Each week, more public education sites report phishing attacks, data hacks, and ransomware demands. In 2021, 62 school districts and 26 colleges or universities were hit. On January 4, 2022, 3,000 K-12 schools were caught in an international ransomware attack.
“It’s gotten to the point that it’s not ‘if’ we are attacked, but ‘when’ it will happen,” says Sandra Paul, director of information technology at Township of Union Public Schools in New Jersey. “There are at least four districts in our area that have been hacked in the last few years.”
While everyone is trying to save money, they are also loading more items onto their data network such as security cameras, HVAC systems, and other Internet of Things devices, which create more potential openings for hackers, says Paul. Protecting it all grows proportionally, so investing in cyber insurance is becoming a necessity. And even those districts that can't afford it can benefit from exploring the process.
“Not everyone can buy cyber insurance. There are a lot of requirements before you can get approved, such as multifactor authorization, specific filters, and so on,” she says. “Cyber insurance doesn’t protect you from getting hacked but complying with the insurance company’s requirements can make you a lot safer.”
Paul reports that policies are different. If you have a DNS attack and your data is held for a ransom, your insurance may cover some of the ransom, but it usually just covers what it would cost to remediate your equipment back when you need it. For example, it generally takes 48 to 72 hours to get servers back in service.
“We don’t feel safe, but we’re doing everything we can to protect our network,” says Paul. “We have a $1 million policy, which is standard, and we use outside services to help us monitor our systems looking for holes.”

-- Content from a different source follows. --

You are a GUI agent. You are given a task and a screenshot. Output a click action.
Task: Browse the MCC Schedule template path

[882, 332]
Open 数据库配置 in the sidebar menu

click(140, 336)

She shares the list from her insurance company to help districts see what system and process requirements are in play to be approved for cyber insurance.

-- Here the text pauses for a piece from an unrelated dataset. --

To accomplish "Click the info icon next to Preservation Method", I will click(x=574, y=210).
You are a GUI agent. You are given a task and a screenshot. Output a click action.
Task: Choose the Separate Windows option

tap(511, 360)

Cyber Insurance: Questions about Security, Privacy, and Media Controls
Some school leaders are upset to find out that they don’t qualify for cybersecurity insurance. Schools and districts have to make investments in protecting themselves before insurance underwriters will approve a policy.
To start that process, here is a list of some of the typical questions an insurer wants districts to answer:
- Do you have firewalls in place to protect your data and devices?
- Do you have antivirus software in place to protect your data and devices?
- Do you encrypt your data at rest, in transit and/or on mobile devices?
- Do you have an intrusion detection/prevention system in place to protect your data and devices?
- Do you conduct vulnerability scanning and patching?
- Do you require the use of multi-factor authentication?
- Do you back up your electronic data?
- Do you have a business continuity plan, disaster recovery plan, and an incident response plan?
- Do you have a written information security policy and/or privacy policy?
- Do you have vendor risk management protocols in place that address cyber risk controls, contractual liability, indemnification, etc.?
- If you are a covered entity under HIPPA, COPPA, FERPA, the Red Flag Rule or any other similar law, do you have measures in place to comply with your obligations under the applicable laws?
- If you process credit card payments or store credit card payment information, do you comply with Payment Card Industry Data Security Standard (PCI-DSS)?
- Do you have an employee who is trained to address cyber risk issues?
- Do you have a content review process in place to review content/material being disseminated prior to release?
- Do you obtain proper licensing for content/material?
- Do you have procedures in place to remove controversial content/material?
HINT: the answers to most of these questions should be “yes.”